Aim of the exercise: Please reproduce every one of the entries below line for line, without changing anything.
--- START Exercise data ---
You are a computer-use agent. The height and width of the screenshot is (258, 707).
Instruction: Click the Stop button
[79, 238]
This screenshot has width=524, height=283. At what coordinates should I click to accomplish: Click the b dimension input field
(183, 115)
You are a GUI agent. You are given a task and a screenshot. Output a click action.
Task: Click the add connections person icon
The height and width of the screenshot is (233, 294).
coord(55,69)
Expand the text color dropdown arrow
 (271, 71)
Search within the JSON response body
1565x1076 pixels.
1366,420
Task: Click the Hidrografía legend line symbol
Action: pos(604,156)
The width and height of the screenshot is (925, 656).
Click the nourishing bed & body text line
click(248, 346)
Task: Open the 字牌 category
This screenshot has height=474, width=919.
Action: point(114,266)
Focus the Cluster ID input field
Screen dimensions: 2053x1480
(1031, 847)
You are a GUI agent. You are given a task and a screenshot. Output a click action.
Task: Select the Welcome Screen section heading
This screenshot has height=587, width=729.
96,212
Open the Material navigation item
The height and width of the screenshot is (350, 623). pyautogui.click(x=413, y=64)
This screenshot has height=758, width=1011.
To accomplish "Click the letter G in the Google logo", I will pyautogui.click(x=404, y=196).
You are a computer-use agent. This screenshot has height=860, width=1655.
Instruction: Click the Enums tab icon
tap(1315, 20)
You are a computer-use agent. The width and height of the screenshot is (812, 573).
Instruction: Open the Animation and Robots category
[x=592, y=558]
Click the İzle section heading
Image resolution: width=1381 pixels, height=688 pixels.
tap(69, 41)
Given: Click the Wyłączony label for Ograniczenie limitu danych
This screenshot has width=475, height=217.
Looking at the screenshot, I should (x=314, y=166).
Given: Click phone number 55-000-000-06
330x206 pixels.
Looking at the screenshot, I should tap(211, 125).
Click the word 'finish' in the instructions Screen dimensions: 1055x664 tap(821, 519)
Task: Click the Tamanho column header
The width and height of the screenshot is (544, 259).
--- END Exercise data ---
Task solution:
You are a computer-use agent. The height and width of the screenshot is (258, 707).
Instruction: Click the Stop button
[79, 238]
This screenshot has width=524, height=283. At what coordinates should I click to accomplish: Click the b dimension input field
(183, 115)
You are a GUI agent. You are given a task and a screenshot. Output a click action.
Task: Click the add connections person icon
The height and width of the screenshot is (233, 294).
coord(55,69)
Expand the text color dropdown arrow
 (271, 71)
Search within the JSON response body
1565x1076 pixels.
1366,420
Task: Click the Hidrografía legend line symbol
Action: pos(604,156)
The width and height of the screenshot is (925, 656).
Click the nourishing bed & body text line
click(248, 346)
Task: Open the 字牌 category
This screenshot has height=474, width=919.
Action: point(114,266)
Focus the Cluster ID input field
Screen dimensions: 2053x1480
(1031, 847)
You are a GUI agent. You are given a task and a screenshot. Output a click action.
Task: Select the Welcome Screen section heading
This screenshot has height=587, width=729.
96,212
Open the Material navigation item
The height and width of the screenshot is (350, 623). pyautogui.click(x=413, y=64)
This screenshot has height=758, width=1011.
To accomplish "Click the letter G in the Google logo", I will pyautogui.click(x=404, y=196).
You are a computer-use agent. This screenshot has height=860, width=1655.
Instruction: Click the Enums tab icon
tap(1315, 20)
You are a computer-use agent. The width and height of the screenshot is (812, 573).
Instruction: Open the Animation and Robots category
[x=592, y=558]
Click the İzle section heading
Image resolution: width=1381 pixels, height=688 pixels.
tap(69, 41)
Given: Click the Wyłączony label for Ograniczenie limitu danych
This screenshot has width=475, height=217.
Looking at the screenshot, I should (x=314, y=166).
Given: Click phone number 55-000-000-06
330x206 pixels.
Looking at the screenshot, I should tap(211, 125).
Click the word 'finish' in the instructions Screen dimensions: 1055x664 tap(821, 519)
Task: Click the Tamanho column header
The width and height of the screenshot is (544, 259).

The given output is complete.